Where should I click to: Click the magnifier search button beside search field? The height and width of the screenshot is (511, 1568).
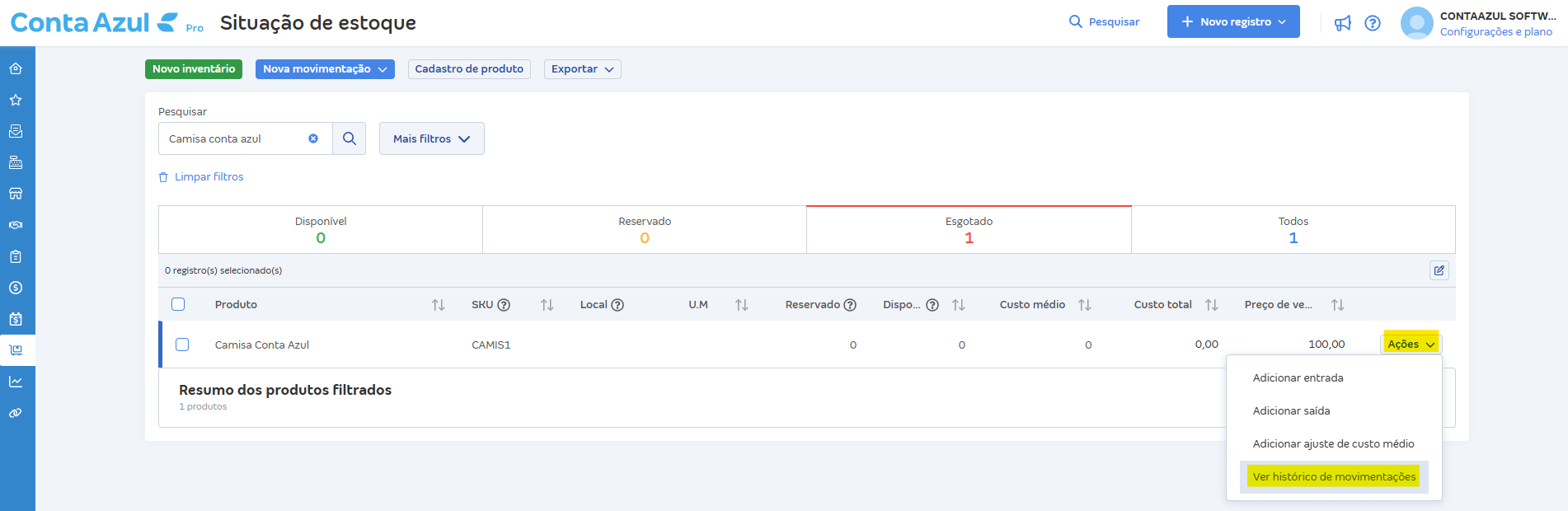click(x=350, y=138)
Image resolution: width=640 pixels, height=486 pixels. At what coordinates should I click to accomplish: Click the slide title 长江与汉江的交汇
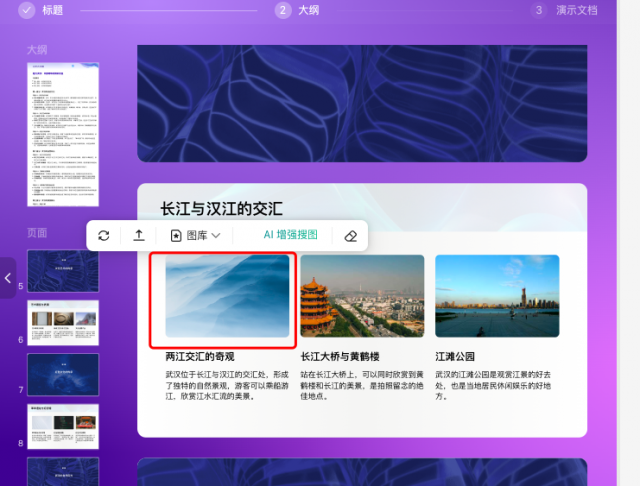(x=222, y=209)
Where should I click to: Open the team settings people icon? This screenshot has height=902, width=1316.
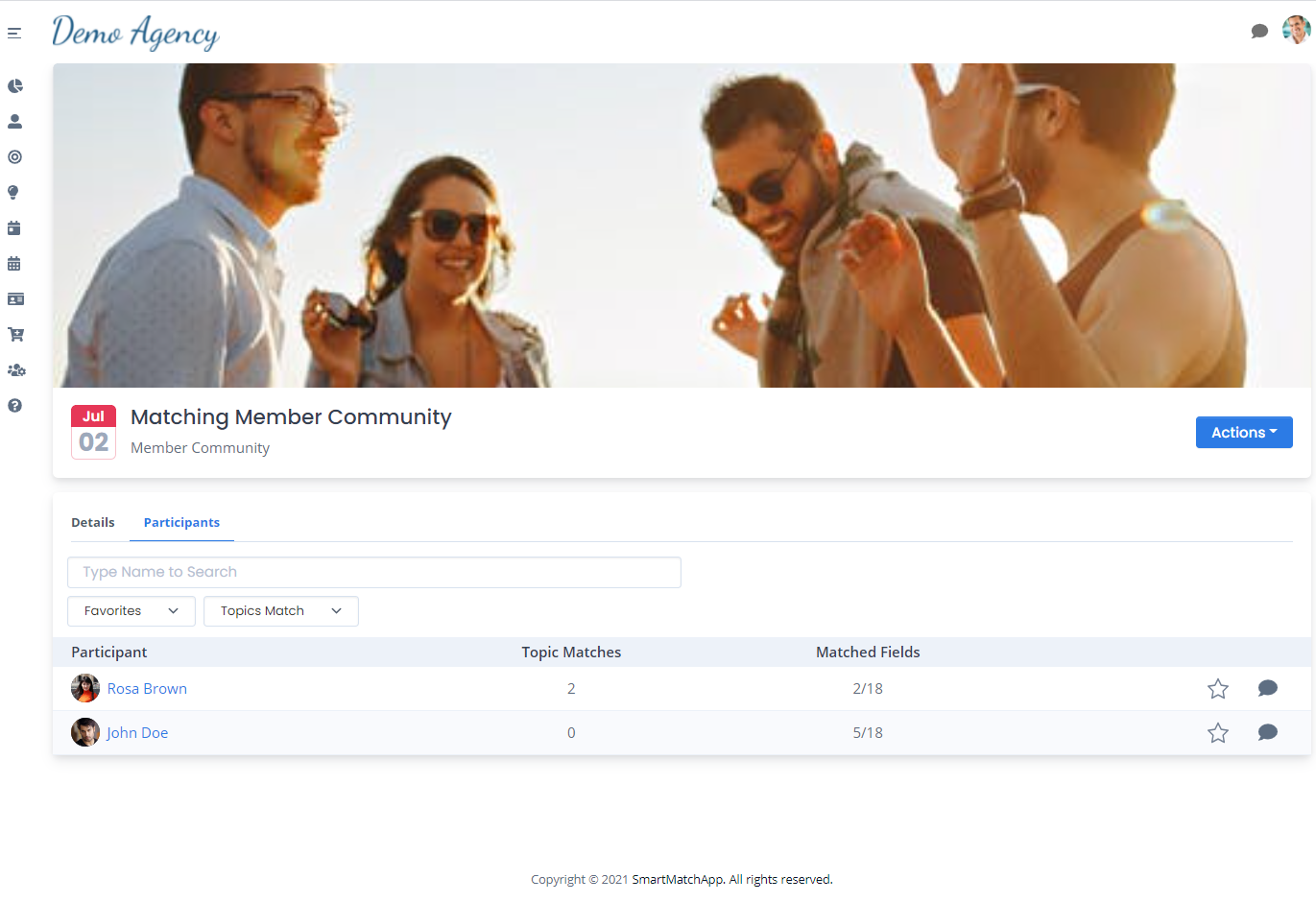tap(14, 369)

──────────────────────────────

**Task details:**
Exclude the pictures and transcribe all of the entries exactly.

**Exercise solution:**
Where should I click to: Click the magnifier search button beside search field? The height and width of the screenshot is (511, 1568).
click(x=350, y=138)
Image resolution: width=640 pixels, height=486 pixels. At what coordinates should I click to accomplish: Click the slide title 长江与汉江的交汇
(x=222, y=209)
Where should I click to: Open the team settings people icon? This screenshot has height=902, width=1316.
tap(14, 369)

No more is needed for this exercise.